-- What you will do --
The range to repeat runs from the line with "The height and" to the last line below, both ends included; give it exactly and without pictures.

============

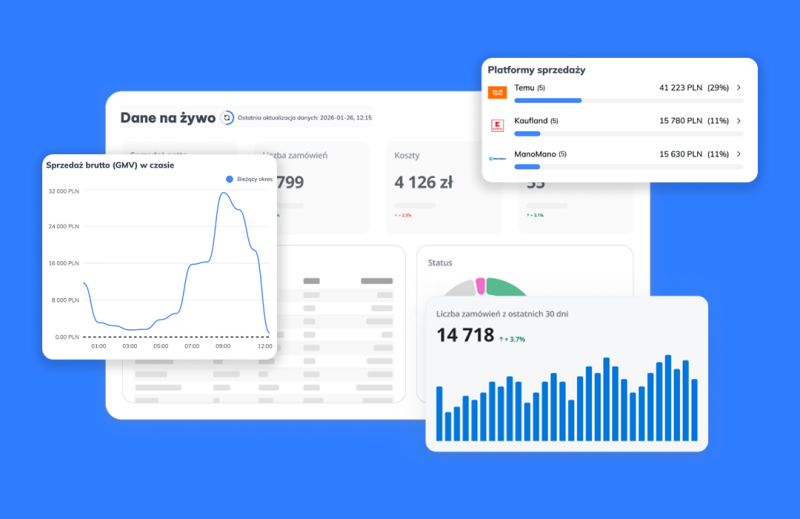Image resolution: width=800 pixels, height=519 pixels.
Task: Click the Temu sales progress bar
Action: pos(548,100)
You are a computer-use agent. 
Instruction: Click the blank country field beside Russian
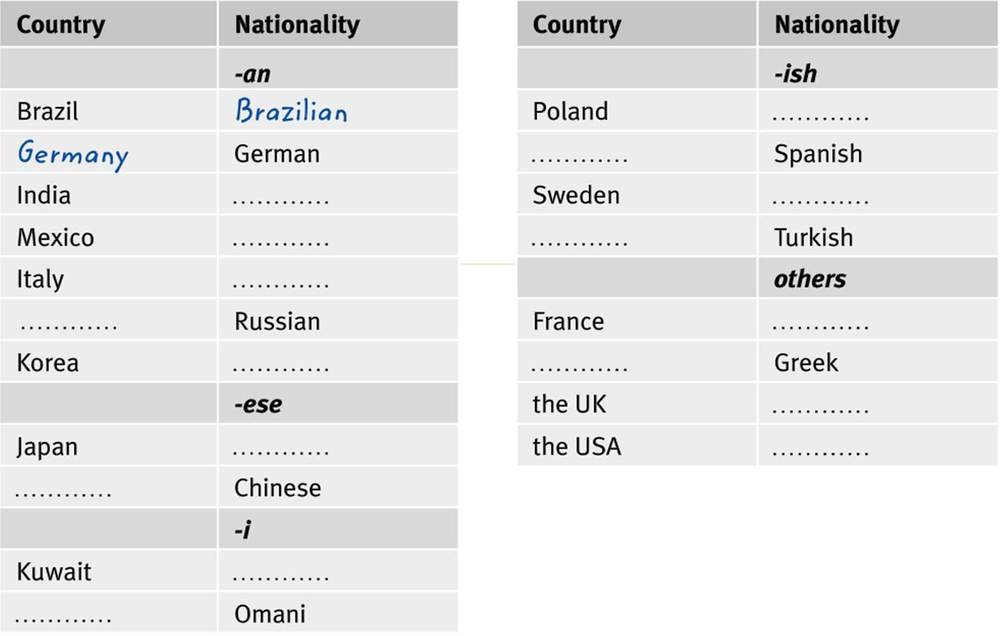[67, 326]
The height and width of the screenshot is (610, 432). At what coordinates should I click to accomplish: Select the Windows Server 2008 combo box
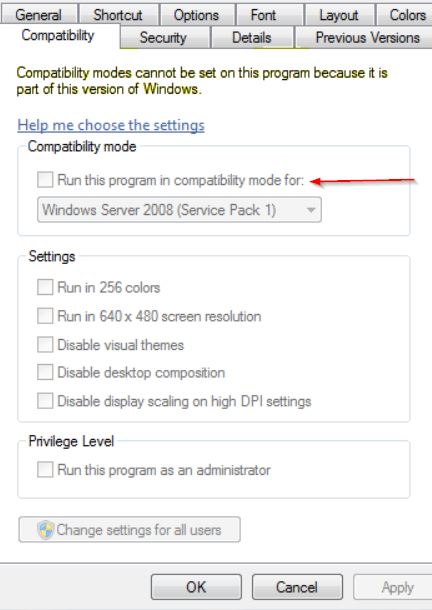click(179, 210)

============

-- Solution for this task --
The height and width of the screenshot is (610, 432). At what coordinates should I click to accomplish: Select the Windows Server 2008 combo box
click(179, 210)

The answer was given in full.